Pena de muerte y justicia - Manuel Gómez Granados | La Crónica de Hoy
Facebook Twitter Youtube Sábado 14 de Octubre, 2017
Pena de muerte y justicia | La Crónica de Hoy

Pena de muerte y justicia

Manuel Gómez Granados

La semana que recién terminó, se celebró —como cada año— el Día Internacional contra la Pena de Muerte. Este año resultó especial porque el papa Francisco pronunció un día antes, el 11 de octubre, un discurso importante por la manera en que anunció que ha ocurrido un avance, es decir, una transformación en la doctrina de muchos siglos de la Iglesia en materia de pena de muerte.

No es la primera vez que el papa Bergoglio se pronuncia en esos términos. Lo había hecho antes en octubre de 2014 y, un poco después, en marzo de 2015. La diferencia es que, en ocasiones previas, su santidad no lo había planteado como un desarrollo en la doctrina, además de que emitió la que es la más clara refutación de la utilidad de un castigo así:

“Se debe afirmar con fuerza que la condena a la pena de muerte es una medida inhumana que humilla la dignidad, ya vejada, de las personas. Es en sí misma contraria al Evangelio porque implica la decisión de suprimir una vida humana que siempre es sagrada a los ojos del Creador quien es el único que puede actuar, en última instancia, como verdadero juez y garante de la vida de las personas” (http://bit.ly/FcoPenaCapital17).

Las palabras de su santidad tuvieron una recepción mixta. Quienes de hace muchos años nos oponemos a la pena de muerte, especialmente en países como México, cuyos sistemas de justicia son tan corruptos e ineficaces, celebramos que Bergoglio proponga una interpretación más cabal de la doctrina de la Iglesia, congruente con críticas que ya había hecho Juan Pablo II. Quienes, desde la derecha radical, han atacado antes a Francisco, usaron lo dicho ante el Pontificio Consejo para la Nueva Evangelización, para redoblar sus ataques. Ataques tan torpes, por cierto, que no reconocen que fue hasta el siglo XIX que la Iglesia se pronunció de manera clara acerca del aborto como resultado de una evolución de la doctrina similar a la que ha proclamado el papa en el caso de la pena de muerte.
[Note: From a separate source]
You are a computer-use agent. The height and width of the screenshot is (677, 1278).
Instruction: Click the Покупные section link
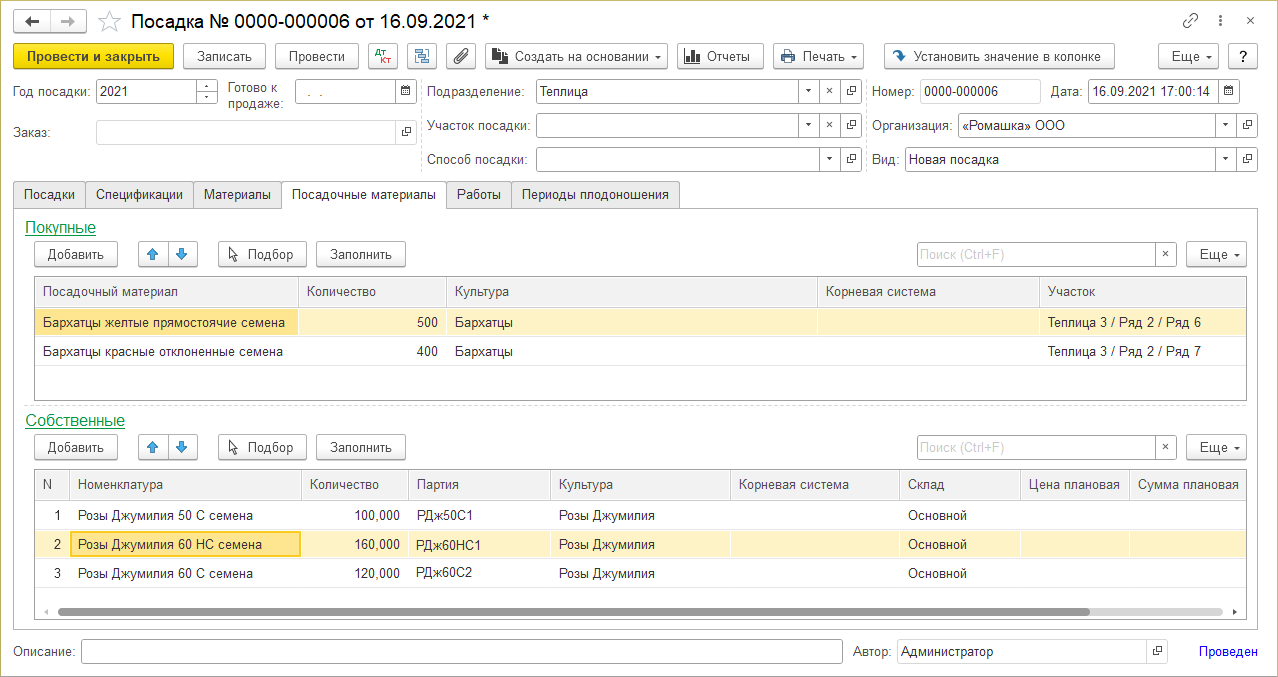click(x=60, y=228)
En México, aunque hace algunos años se reformó la Constitución para proscribir la pena de muerte, nada garantiza que siempre será así. Además, la pena de muerte no sólo la imponen los gobiernos. En México todos los días leemos historias de horror de los excesos que perpetran grupos criminales. En Tamaulipas, por ejemplo, esta semana se ha dado a conocer un video que muestra a sicarios de ese estado ejecutar a una persona arrancándole el hígado mientras aún está viva. Y entre las últimas horas del martes 10 y las primeras del jueves 12 de octubre, en Guanajuato al menos 21 personas fueron ejecutadas.

Vivimos una de las horas más negras en la historia de la violencia en México. De enero a agosto de este año se han acumulado casi 28 mil muertes por asesinatos, en el entendido que en esta feria de la violencia no sólo ejecutan a los malos, también mueren o son heridas personas inocentes, que pasaban por el lugar, además de que hay efectos devastadores detrás de cada asesinato para los barrios en que ocurren esos hechos, pues quienes podrían invertir en esos lugares evitan hacerlo y quienes viven ahí padecen desde insomnio y depresión hasta casos severos de Síndrome de Estrés Post-Traumático.

Ojalá que las palabras del Papa acerca de la pena de muerte ante el consejo para la Nueva Evangelización encontraran tierra fecunda en un país en el que muchos defienden, acertadamente, los derechos de los no nacidos, pero se olvidan de quienes ya caminan por su cuenta.